The meeting report noted that the deployment of the Covid-19 vaccine is likely to reduce downside risks to the economic outlook.

But given the increase in coronavirus cases, global activity has been affected due to lockdown restrictions and UK GDP growth in Q4 2020 “is expected to be a bit weaker than expected at the time of the November report. “.

The minutes read: “The UK’s short-term outlook has evolved broadly in line with the Committee’s expectations in the November report.

“UK GDP grew 0.4% in October, leaving it 8% below its fourth quarter 2019 level. Activity has been stronger than expected, despite recent surge in Covid cases -19 and the associated interlocks.

“Nonetheless, the activity restrictions introduced after these lockdowns were more stringent than the committee assumed in its November forecast, and should weigh more heavily on activity in the first quarter of 2021.”
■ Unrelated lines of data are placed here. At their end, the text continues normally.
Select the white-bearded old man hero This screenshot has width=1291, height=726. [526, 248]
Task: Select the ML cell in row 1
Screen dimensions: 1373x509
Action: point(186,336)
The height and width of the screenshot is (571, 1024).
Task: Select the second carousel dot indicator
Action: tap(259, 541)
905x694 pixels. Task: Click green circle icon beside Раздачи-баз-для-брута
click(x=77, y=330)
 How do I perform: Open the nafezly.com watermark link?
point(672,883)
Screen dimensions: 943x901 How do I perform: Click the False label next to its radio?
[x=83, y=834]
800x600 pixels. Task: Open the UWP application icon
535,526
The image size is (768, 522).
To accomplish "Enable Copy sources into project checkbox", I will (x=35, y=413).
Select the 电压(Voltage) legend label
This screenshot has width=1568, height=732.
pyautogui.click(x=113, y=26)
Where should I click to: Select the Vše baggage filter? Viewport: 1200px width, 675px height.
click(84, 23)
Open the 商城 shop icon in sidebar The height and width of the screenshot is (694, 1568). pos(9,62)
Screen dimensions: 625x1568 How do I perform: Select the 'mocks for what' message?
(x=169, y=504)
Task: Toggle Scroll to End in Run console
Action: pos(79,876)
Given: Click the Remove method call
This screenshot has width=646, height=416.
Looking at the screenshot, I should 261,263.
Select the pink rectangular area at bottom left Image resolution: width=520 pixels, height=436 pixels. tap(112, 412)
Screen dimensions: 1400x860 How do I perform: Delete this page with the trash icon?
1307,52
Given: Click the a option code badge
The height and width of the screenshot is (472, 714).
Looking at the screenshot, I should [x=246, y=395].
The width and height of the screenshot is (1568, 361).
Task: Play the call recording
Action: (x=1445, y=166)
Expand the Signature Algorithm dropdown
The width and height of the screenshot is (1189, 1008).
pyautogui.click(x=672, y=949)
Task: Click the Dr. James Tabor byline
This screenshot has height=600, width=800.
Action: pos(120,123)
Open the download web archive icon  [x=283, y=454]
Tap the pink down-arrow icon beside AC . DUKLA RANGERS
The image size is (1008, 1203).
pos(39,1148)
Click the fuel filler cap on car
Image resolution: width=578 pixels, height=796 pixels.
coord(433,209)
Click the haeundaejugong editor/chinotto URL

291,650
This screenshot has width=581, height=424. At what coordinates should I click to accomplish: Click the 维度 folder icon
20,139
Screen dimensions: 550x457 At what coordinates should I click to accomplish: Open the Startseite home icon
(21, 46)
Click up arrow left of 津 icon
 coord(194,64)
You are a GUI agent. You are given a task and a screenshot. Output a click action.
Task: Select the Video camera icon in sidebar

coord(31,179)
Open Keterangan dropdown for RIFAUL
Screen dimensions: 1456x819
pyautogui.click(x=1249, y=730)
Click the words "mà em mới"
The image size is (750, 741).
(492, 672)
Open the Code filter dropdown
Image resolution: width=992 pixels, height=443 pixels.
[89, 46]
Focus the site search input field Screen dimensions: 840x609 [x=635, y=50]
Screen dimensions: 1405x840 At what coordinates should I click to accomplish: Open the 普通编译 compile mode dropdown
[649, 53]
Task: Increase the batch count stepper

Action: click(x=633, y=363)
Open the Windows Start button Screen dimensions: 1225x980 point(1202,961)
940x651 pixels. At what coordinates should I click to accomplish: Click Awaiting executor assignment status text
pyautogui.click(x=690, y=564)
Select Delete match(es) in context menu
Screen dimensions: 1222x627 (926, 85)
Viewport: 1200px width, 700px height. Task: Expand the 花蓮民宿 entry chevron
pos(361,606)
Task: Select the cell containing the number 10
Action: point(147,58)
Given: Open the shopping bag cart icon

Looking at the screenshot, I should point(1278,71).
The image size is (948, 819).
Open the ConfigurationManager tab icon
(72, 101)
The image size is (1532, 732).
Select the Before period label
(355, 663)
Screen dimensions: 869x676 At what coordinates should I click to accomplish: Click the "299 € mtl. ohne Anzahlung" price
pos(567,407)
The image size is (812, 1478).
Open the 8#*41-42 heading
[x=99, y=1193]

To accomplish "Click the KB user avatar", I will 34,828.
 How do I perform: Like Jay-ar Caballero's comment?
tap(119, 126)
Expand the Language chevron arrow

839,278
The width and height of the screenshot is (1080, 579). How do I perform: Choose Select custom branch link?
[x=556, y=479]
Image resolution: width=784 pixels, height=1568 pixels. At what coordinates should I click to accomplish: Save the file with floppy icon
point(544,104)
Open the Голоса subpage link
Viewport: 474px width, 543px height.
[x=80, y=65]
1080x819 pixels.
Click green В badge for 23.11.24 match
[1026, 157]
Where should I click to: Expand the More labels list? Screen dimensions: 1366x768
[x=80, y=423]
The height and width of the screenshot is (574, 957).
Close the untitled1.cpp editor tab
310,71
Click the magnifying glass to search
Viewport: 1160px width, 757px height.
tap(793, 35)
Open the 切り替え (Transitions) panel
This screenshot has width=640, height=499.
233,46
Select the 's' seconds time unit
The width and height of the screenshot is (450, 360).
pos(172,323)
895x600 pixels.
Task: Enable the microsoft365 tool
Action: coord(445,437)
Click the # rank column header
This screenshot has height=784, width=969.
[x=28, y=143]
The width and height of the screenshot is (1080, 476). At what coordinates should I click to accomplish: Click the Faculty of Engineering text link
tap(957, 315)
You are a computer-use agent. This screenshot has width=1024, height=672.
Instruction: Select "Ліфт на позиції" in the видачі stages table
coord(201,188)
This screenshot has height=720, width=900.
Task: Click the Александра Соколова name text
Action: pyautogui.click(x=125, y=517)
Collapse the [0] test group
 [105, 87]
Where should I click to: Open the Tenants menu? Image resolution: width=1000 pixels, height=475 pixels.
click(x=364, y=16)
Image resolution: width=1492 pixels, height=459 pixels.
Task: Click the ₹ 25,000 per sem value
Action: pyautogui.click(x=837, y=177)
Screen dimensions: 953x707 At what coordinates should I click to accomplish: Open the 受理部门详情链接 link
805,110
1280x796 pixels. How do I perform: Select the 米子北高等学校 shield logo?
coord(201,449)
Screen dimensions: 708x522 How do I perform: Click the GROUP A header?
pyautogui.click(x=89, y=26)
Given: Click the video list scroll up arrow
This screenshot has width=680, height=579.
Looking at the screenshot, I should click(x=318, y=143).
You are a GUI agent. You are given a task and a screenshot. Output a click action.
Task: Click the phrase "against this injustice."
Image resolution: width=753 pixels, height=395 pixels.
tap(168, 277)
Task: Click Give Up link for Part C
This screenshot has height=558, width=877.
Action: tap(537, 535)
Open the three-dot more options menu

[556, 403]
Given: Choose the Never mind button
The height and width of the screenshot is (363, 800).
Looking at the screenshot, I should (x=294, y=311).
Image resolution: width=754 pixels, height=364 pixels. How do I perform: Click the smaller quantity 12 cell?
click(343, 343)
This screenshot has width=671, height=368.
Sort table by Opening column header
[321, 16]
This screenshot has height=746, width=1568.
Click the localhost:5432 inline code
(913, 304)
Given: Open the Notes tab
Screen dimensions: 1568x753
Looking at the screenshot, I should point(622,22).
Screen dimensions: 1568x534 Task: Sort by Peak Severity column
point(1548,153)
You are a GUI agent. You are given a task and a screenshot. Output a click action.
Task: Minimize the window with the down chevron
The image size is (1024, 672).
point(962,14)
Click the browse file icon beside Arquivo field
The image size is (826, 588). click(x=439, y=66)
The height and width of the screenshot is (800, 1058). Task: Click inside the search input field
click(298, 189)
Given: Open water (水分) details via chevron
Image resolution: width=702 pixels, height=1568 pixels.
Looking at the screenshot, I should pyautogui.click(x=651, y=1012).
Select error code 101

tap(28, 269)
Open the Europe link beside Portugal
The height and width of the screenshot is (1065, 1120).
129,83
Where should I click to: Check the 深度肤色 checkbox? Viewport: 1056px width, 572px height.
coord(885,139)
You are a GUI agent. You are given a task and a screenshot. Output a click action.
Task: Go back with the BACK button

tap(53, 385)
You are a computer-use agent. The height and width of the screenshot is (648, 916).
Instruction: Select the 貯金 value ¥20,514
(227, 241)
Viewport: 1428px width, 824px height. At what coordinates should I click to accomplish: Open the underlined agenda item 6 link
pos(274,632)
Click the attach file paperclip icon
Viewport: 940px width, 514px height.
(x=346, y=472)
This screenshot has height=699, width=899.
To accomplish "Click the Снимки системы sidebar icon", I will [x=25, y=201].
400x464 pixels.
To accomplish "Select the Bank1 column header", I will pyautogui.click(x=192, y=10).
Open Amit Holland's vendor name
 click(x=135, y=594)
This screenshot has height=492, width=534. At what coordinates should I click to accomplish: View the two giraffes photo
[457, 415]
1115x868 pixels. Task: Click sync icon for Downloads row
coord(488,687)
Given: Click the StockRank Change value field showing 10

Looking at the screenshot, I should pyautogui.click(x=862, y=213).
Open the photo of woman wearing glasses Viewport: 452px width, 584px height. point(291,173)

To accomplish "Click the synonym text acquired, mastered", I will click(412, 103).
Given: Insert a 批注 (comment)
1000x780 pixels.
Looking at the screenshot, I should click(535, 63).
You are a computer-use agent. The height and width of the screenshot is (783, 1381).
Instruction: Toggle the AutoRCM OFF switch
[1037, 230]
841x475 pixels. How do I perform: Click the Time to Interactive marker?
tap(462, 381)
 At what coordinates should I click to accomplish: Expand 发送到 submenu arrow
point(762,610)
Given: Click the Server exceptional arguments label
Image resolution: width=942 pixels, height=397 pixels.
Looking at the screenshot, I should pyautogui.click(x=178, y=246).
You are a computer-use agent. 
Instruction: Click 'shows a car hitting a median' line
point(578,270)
He noted that the successful deployment of vaccines should support the phasing out of restrictions and the rebound in activity that was assumed in the November report, although it was less clear how this would affect households’ immediate economic behavior and enterprises.

He added: “The outlook for the economy remains unusually uncertain.

“It depends on the evolution of the pandemic and the measures taken to protect public health, as well as the nature and the transition to the new trade agreements between the European Union and the United Kingdom.

“The committee does not intend to tighten monetary policy at least until there is clear evidence that significant progress has been made to eliminate slack and sustainably meet the inflation target. by 2%. ”

Bank could act to support Brexit fallout

Santander UK chief economist Frances Haque noted that the decision to leave the rate unchanged was awaited as discussions on a possible trade deal with the EU continued.

“However, if trade talks end without a deal, the Bank of England stands ready to step in with support that may take the form of a combination of measures designed to support financial markets and the UK economy,” a- she declared.

“If necessary, the Bank of England could enact them before its next meeting in February of next year.

“If a deal is reached, the Bank of England will continue to monitor the progress of the UK economy and, if necessary, for example if a new full foreclosure ensues, could provide additional support.”

One in four chance of cutting rates in 2021

Laith Khalaf, financial analyst at AJ Bell, agreed that the central bank would not make its next move until it knew which direction Brexit was heading.

“In the event of no deal, he would probably be willing to deal with the temporary rise in inflation due to the weakness of the pound sterling and the imposition of tariffs, but he could not condone it. economic impact of a disorder. Brexit, ”he said.

“The governor of the bank said no deal would have a greater long-term economic effect than the pandemic, so we can expect further stimulus if Brexit negotiations fail, that either in the form of more QE or cuts in interest rates.

“On this last point, the bank is already flirting with its effective lower bound, and there has been a chorus of moans from the big banks about the prospect of negative rates.

He added that despite the boost in confidence in vaccines, markets are assessing a one in four chance of a rate cut in 2021, which would leave rates at or below zero.